## SOURCE MATERIAL
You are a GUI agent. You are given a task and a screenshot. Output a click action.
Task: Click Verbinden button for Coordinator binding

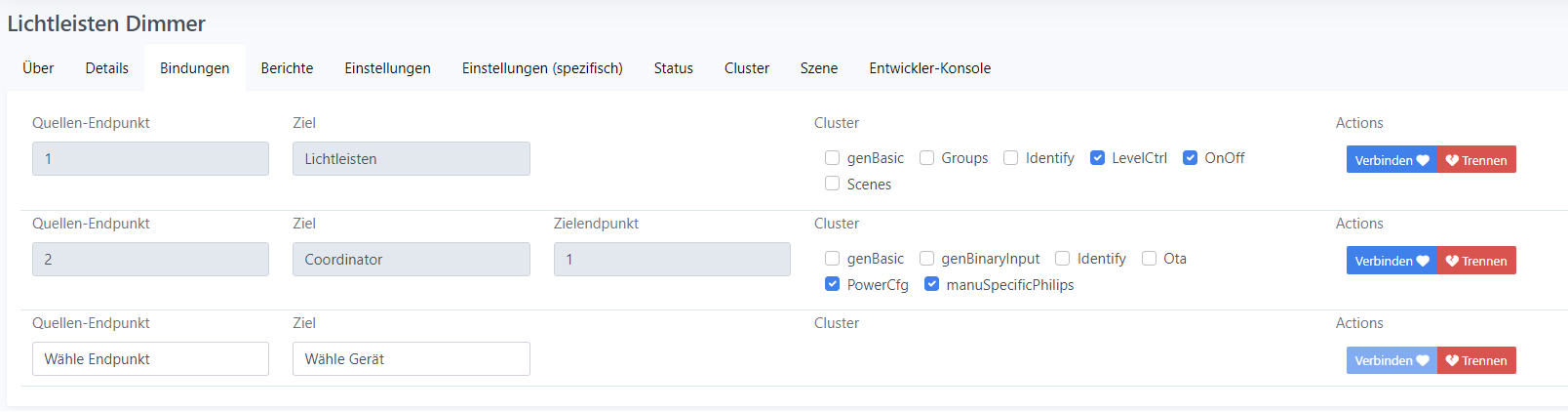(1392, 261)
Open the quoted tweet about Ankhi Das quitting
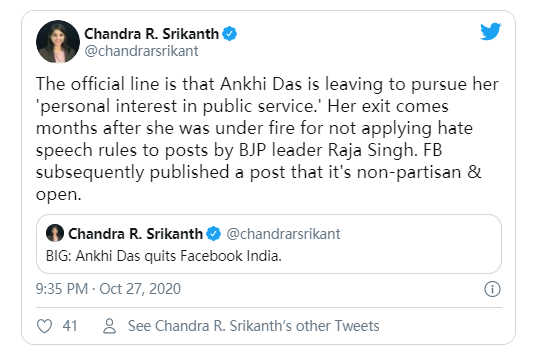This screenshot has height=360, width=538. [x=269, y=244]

## TO DO
Each line of the listing above should be retyped exactly, with no pictures.

## REPLY TO THE EXERCISE
You are a GUI agent. You are given a task and a screenshot. Output a click action.
Task: Click Verbinden button for Coordinator binding

(1392, 261)
Open the quoted tweet about Ankhi Das quitting
This screenshot has height=360, width=538. [x=269, y=244]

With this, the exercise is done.